PROJECT TITLE: Data Mining Between Unsupervised and Supervised Techniques
Investment: €446,402
Details: Interest in the data mining field has risen immeasurably since Prof Pádraig Cunningham, Dr Derek Greene and their team at UCD embarked upon this three-year project in 2006. Well, then again, maybe they could measure it considering the intellectual property created under their watch.
Once perhaps just an academic concern, the analysis of large clusters of data has become an obsession for social network behemoths such as Facebook and Twitter in particular.
The grant figure involved in Cunningham and Greene’s project may be dwarfed by other PI programme beneficiaries, but having originally being intended as a predominantly theoretical research project, it turned into an attention-grabbing piece of work that got practical results in several industries. For instance, electronic fault diagnosis saw the team focusing on how to predict when electronic devices such as wifi masts are coming towards the end of their life.
Then came the creation of a data-mining and text-clustering product for Polecat, a market intelligence provider with offices in Dublin and the UK. With the company gathering information from 300,000 articles and four million blog posts per day, they use software algorithms licensed to them by Cunningham and Greene’s group of researchers to decipher results related to their clients such as Shell, BT and Microsoft. Work on enterprise-level social media products with Cisco was another element of Cunningham and Greene’s project.
In a slightly more left-field strand of research, biological networks were also explored. “In bio-science the old idea that there’s a gene which causes cancer is gone. and now we realise that cancer, and other disorders, are caused by networks of genes,” explains Cunningham.
The group’s work then focused on how to decipher data from these networks to help understand the workings of the disease in minute detail.
Value for money? Considering the relatively small investment the first time round, this could have flown under the radar. Instead, it turned into a pilot project for data mining which could have huge commercial possibilities. To explore this further Cunningham now heads up Clique, a large research cluster based in UCD.

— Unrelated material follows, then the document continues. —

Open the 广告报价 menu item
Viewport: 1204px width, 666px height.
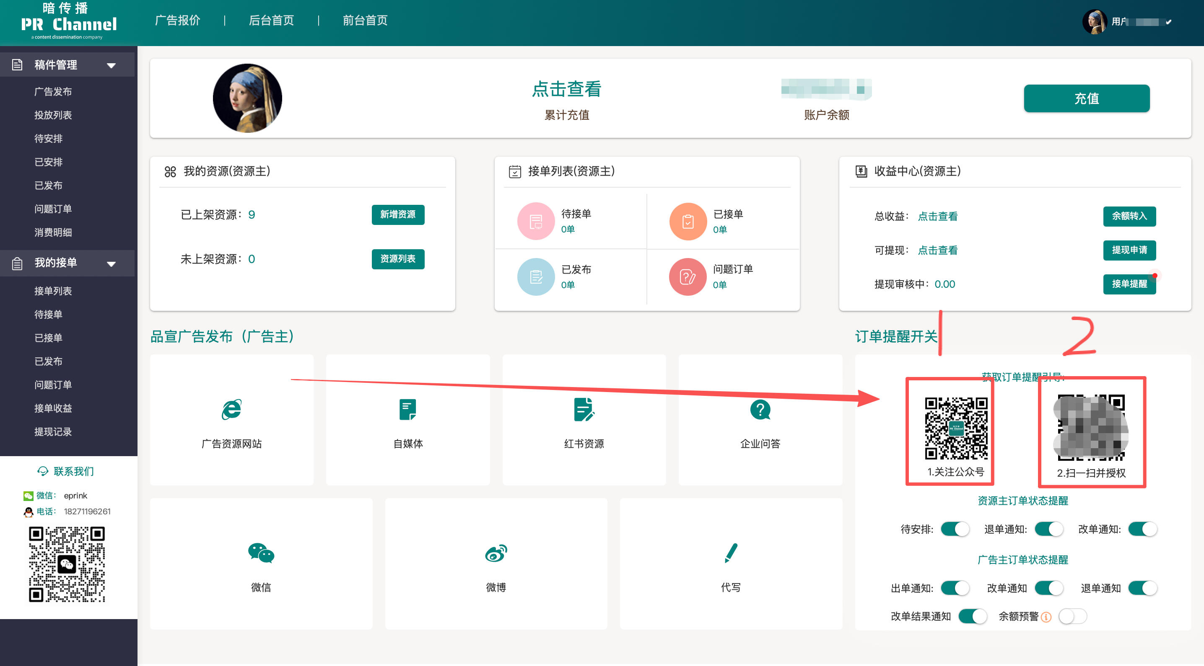point(178,21)
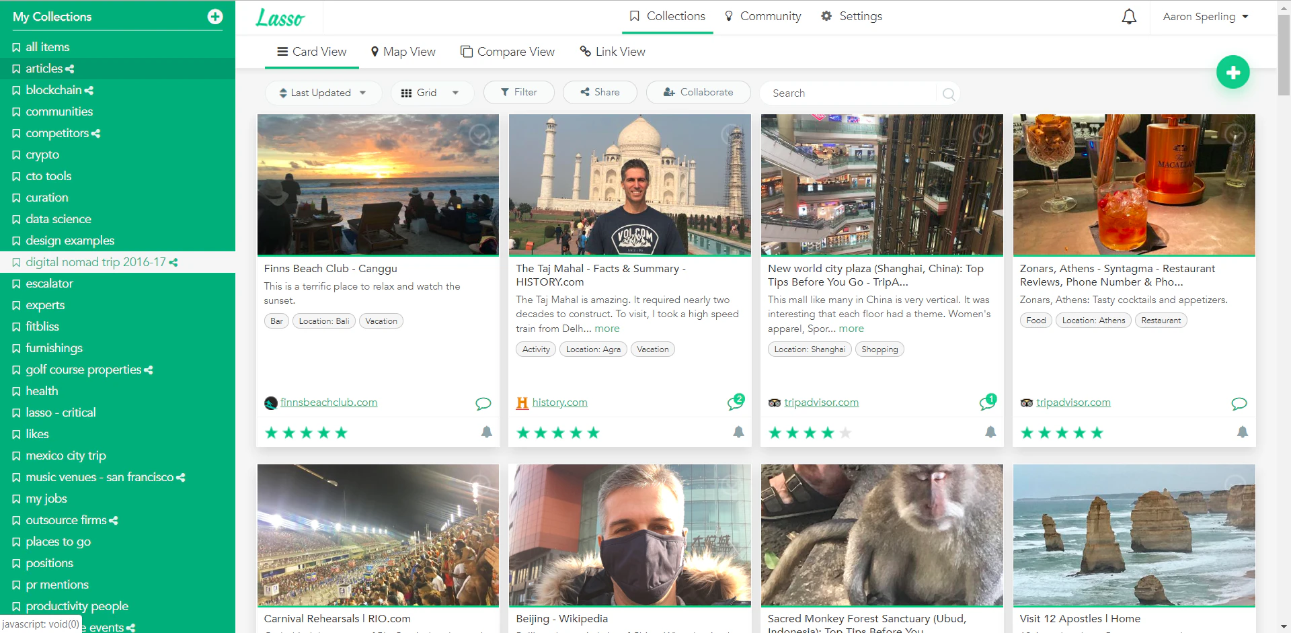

Focusing on social network and bio-network analysis and employing about 30 researchers, it’s built on a €3.56 million grant from SFI, while funding from partners such as Idiro Technologies, DataHug, Storyful and Accenture has pushed the budget for the research cluster beyond €5 million.
What’s next? Clique is helping build more sophisticated data clustering tools for their commercial partners and licensing out software to various SMEs.